What needs to be done
Repeat word for word the lines of the records between the line containing "Given: Click the 10 kg weight cell" and the line containing "This screenshot has height=550, width=602.", inclusive.

Exercise material
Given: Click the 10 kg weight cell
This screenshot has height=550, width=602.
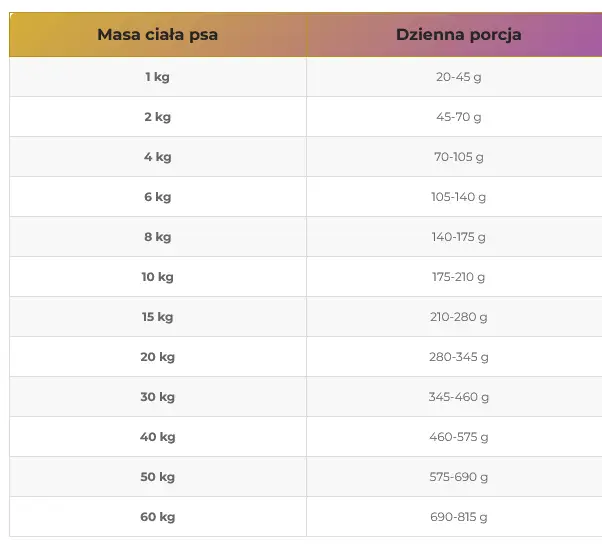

--

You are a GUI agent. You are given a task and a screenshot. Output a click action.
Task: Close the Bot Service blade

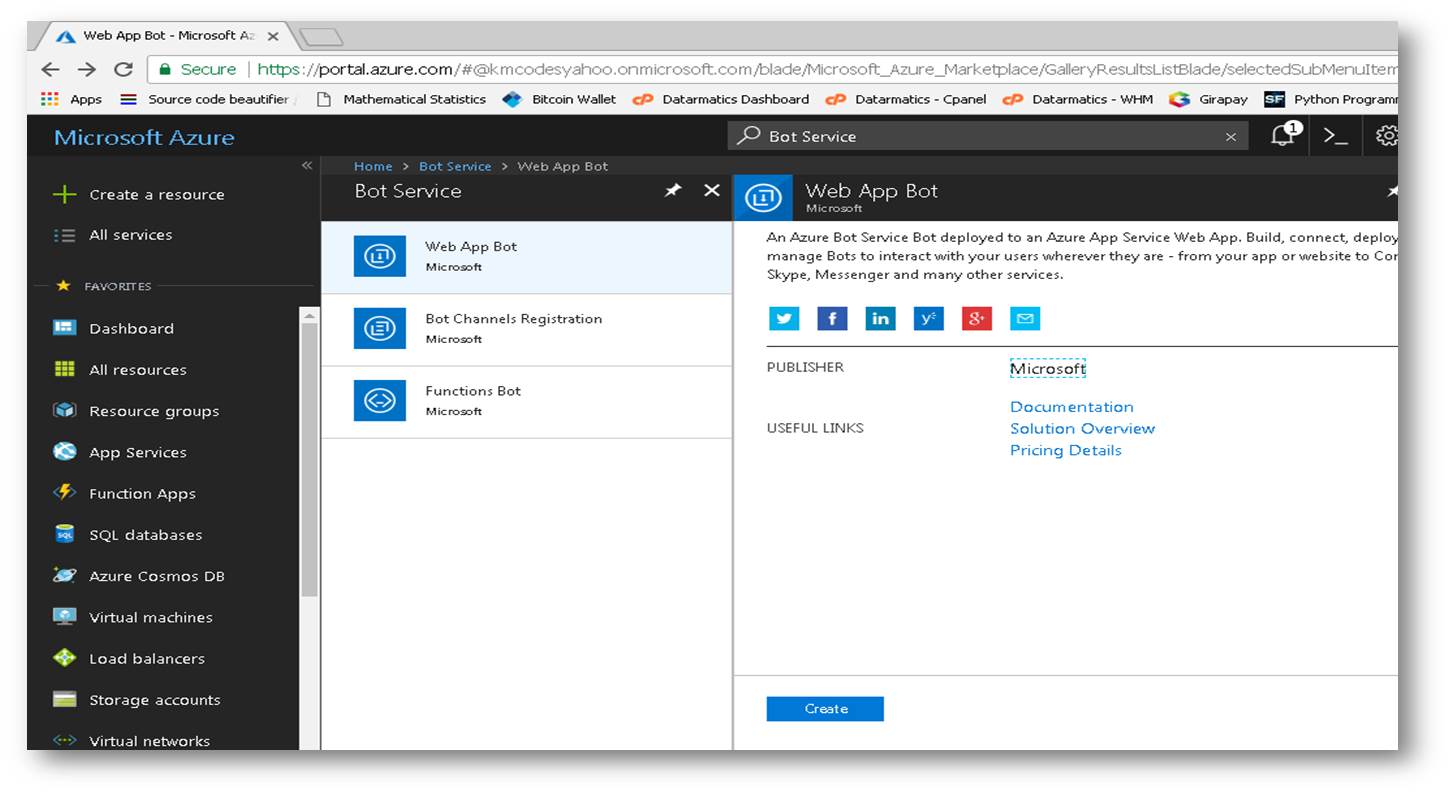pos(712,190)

Result for this task
Given: Click the 10 kg weight cell
This screenshot has height=550, width=602.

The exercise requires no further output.